Four banks – Moldindconbank, Moldova Agroindbank, ProCredit Bank and Mobiasbanca – Groupe Societe Generale – have joined the framework, which was launched in October 2012.

Julia Otto, Head of the EBRD’s Chisinau Office, said: “The EBRD has made energy efficiency a top priority in Moldova. Energy bills represent an enormous burden for Moldovans, particularly in winter. At the same time heat losses are just as big. The EBRD financing aims to help Moldovans refurbish their homes, keep them warm and reduce their energy bills. In addition, the Bank is supporting the Ministry of Construction and Regional Development in amending the Law on Energy Efficiency and the Housing Codes, creating a legal framework that will enable home-owners’ associations and condominiums to borrow money in order to invest in more efficient materials and equipment.”

The EBRD financing is part of a greater effort to help Moldova improve its energy security, as the country imports more than 90 per cent of the energy it consumes, and spends more than 30 per cent of its import budget on energy. Outmoded urban infrastructure, dilapidated communal housing and obsolete energy infrastructure lead to an enormous waste of resources at the consumer level. In some residential buildings thermal losses account for up to 50 per cent of heat consumption.
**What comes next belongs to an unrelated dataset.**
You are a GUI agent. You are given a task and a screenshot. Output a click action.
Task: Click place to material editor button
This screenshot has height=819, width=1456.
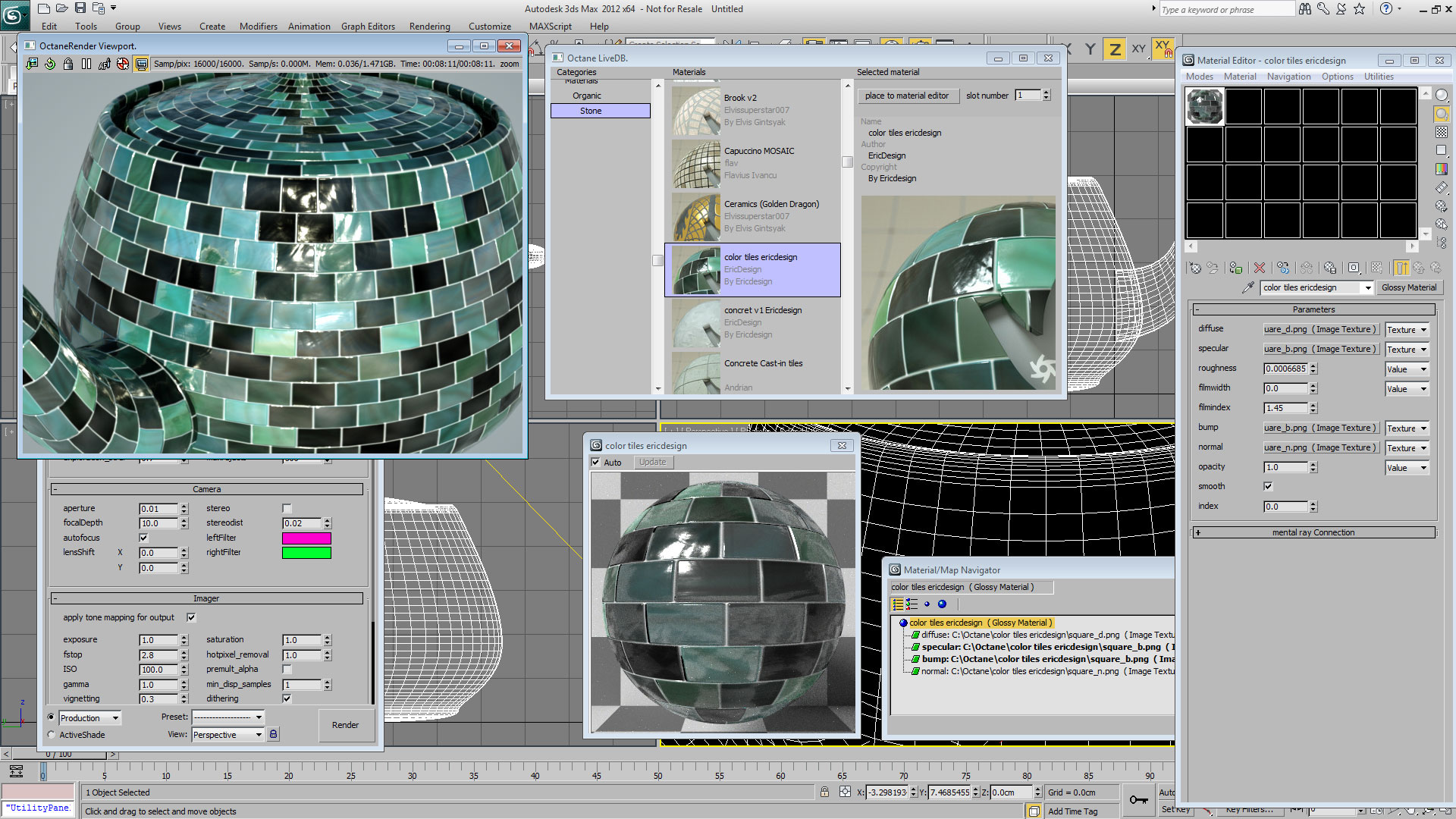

The EBRD’s MoREEFF finances improvements such as the installation of energy-efficient windows, the insulation of walls, roofs and floors, and the use of gas boilers, biomass-fuelled room heaters, solar water systems, heat pump systems and rooftop solar panels.

Any Moldovan home-owner or association of home-owners, energy service company, developer, or facility management company that takes a loan under MoREEFF is entitled to receive a grant of between 20 per cent and 35 per cent of the loan amount towards the cost of the energy-saving project, once it has been completed in line with MoREEFF’s terms and conditions. Sweden and the European Union Neighbourhood Investment Facility are also providing €11 million in grant support to provide these investment incentives as well as energy-saving advice to home-owners and the participating banks.
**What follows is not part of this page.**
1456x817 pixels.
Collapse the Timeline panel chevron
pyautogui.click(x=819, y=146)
Through MoREEFF the EBRD has helped 169 households make energy- and money-saving improvements. These projects are helping save an estimated 914 MWh per year – enough energy to drive 30 times around the equator or three times to the moon. As a result, CO2 emissions have been reduced by 207 tonnes per year, which otherwise would require a five hectare forest, or 7,681 trees, to absorb.

The EBRD, one of the largest investors in Moldova, has to date signed 99 investment projects in the country, covering the energy, transport, agribusiness, general industry and banking sectors, for a cumulative investment of €747 million.